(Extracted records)
== Segment start ==

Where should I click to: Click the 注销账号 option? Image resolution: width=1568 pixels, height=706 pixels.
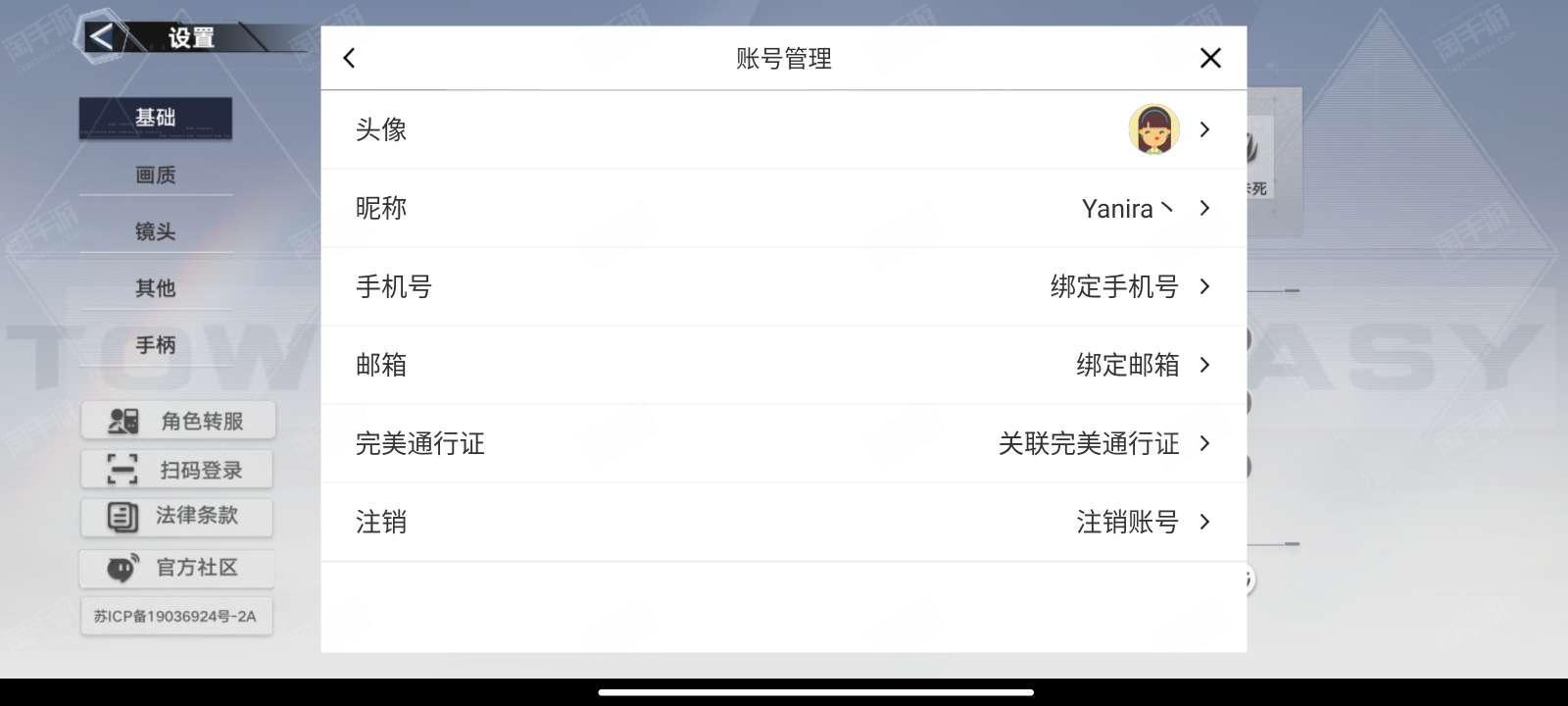(1127, 522)
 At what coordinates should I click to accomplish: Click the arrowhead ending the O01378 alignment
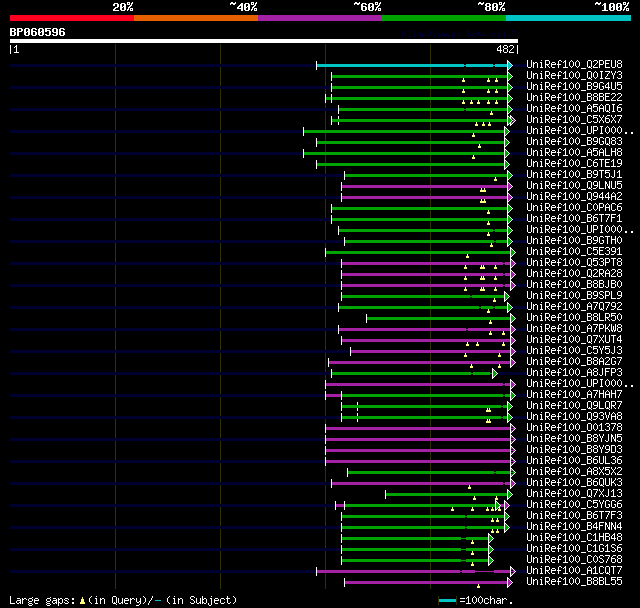tap(512, 428)
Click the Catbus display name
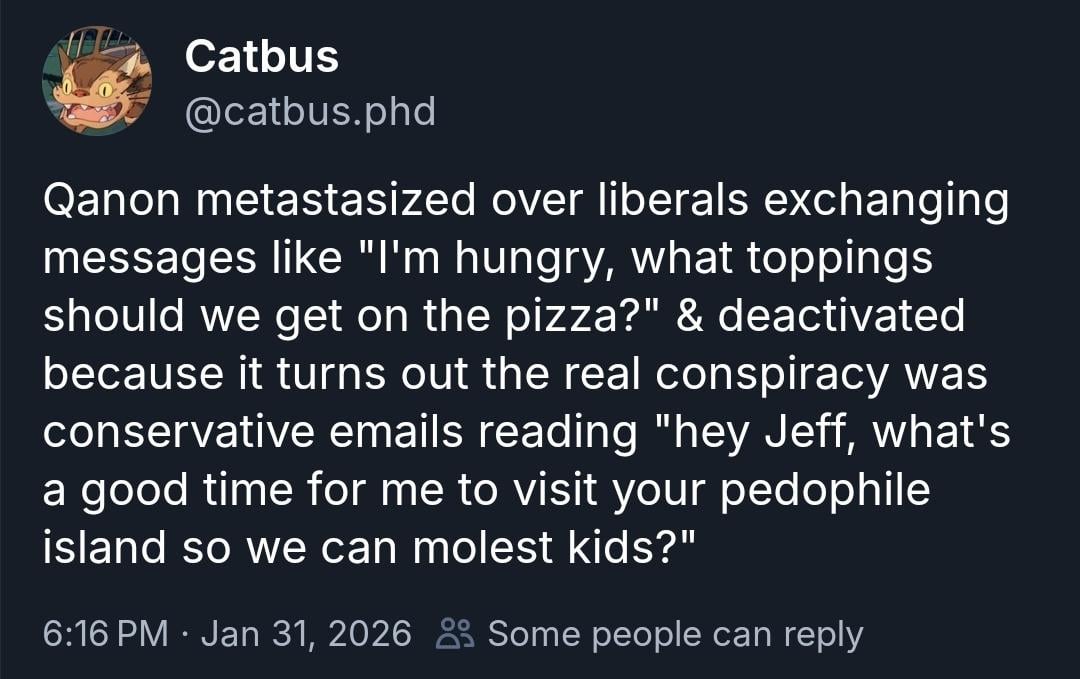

== Segment end ==

→ WORK ITEM
Your reply should consist of the data, transcribed exactly, and should hold no pictures.

→ WRITTEN SOLUTION
Where should I click to: Click the 注销账号 option? Image resolution: width=1568 pixels, height=706 pixels.
(1127, 522)
 At what coordinates should I click to accomplish: Click the arrowhead ending the O01378 alignment
tap(512, 428)
Click the Catbus display name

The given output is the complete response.